**Stored items**:
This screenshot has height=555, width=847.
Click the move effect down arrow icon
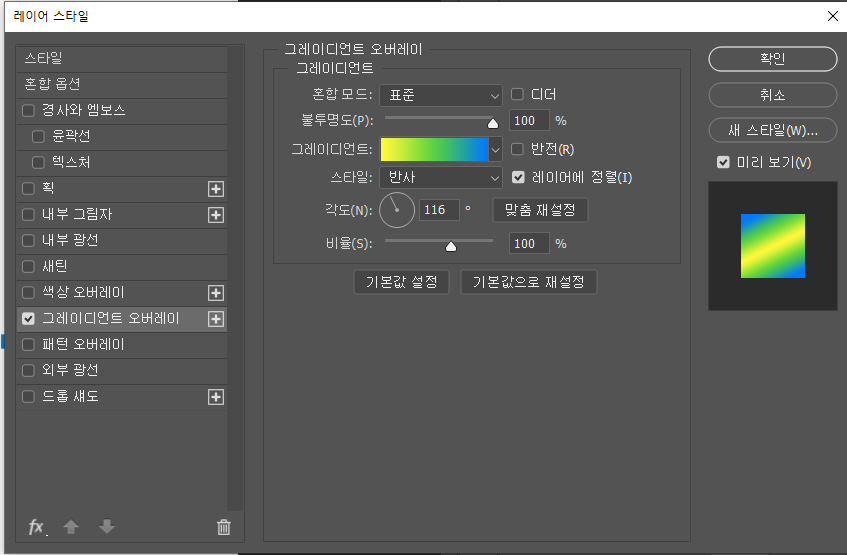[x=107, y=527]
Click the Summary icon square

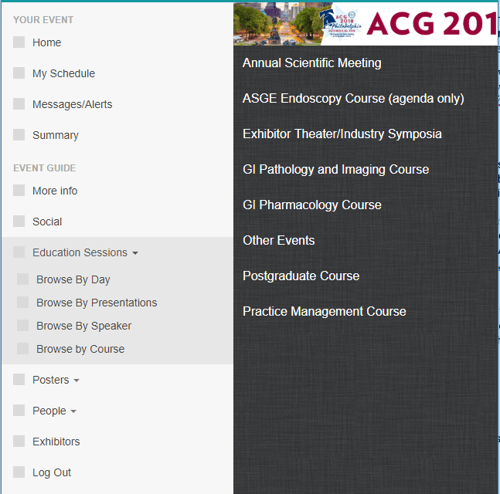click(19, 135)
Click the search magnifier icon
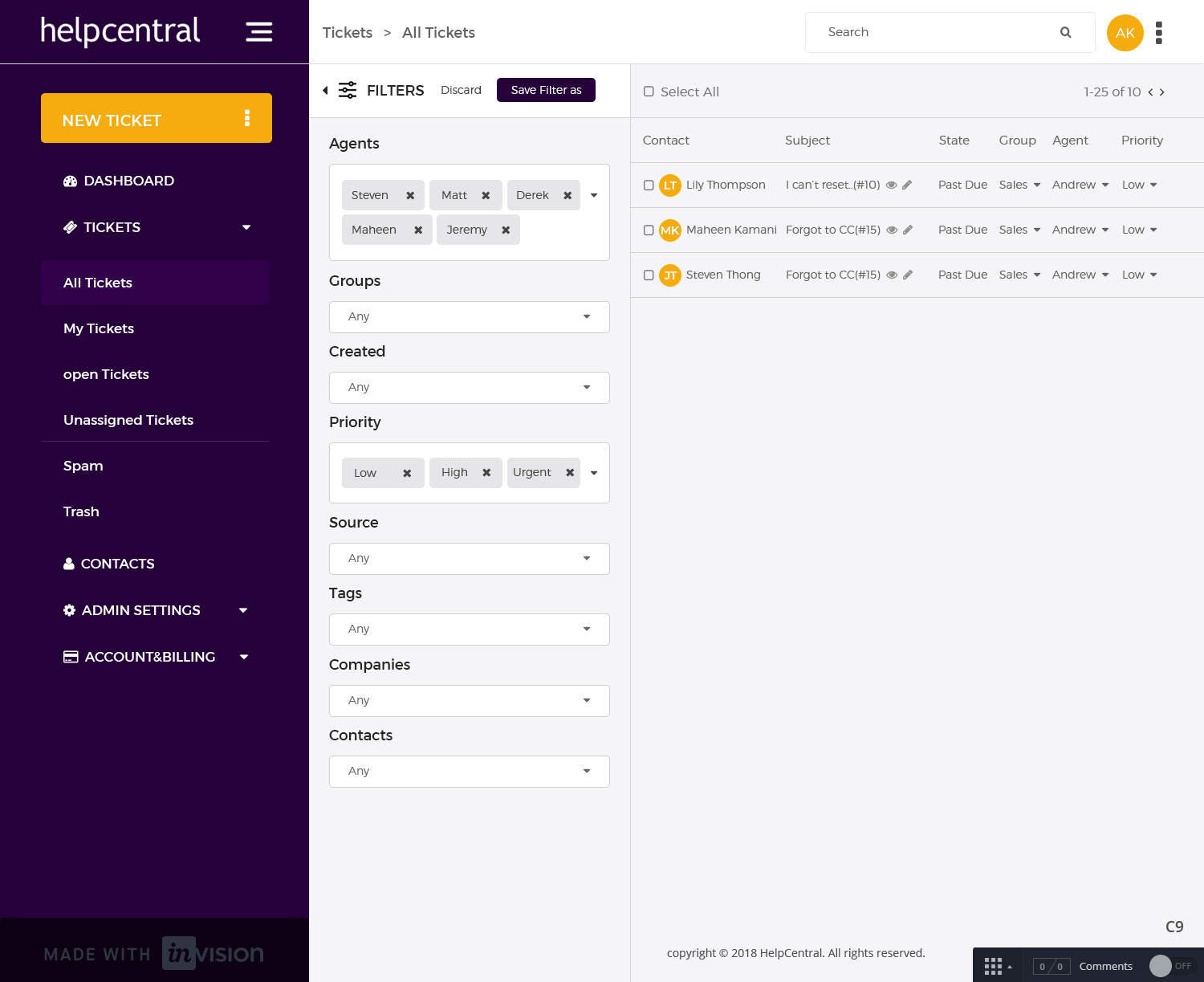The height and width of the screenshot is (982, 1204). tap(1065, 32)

**What you need to do**:
Reproduce only the lines between the line with "Click the Summary icon square" and the final line of the records, both included, so that the copy matches them exactly and contains no pictures.

**Problem solution**:
Click the Summary icon square

click(19, 135)
Click the search magnifier icon
The height and width of the screenshot is (982, 1204). tap(1065, 32)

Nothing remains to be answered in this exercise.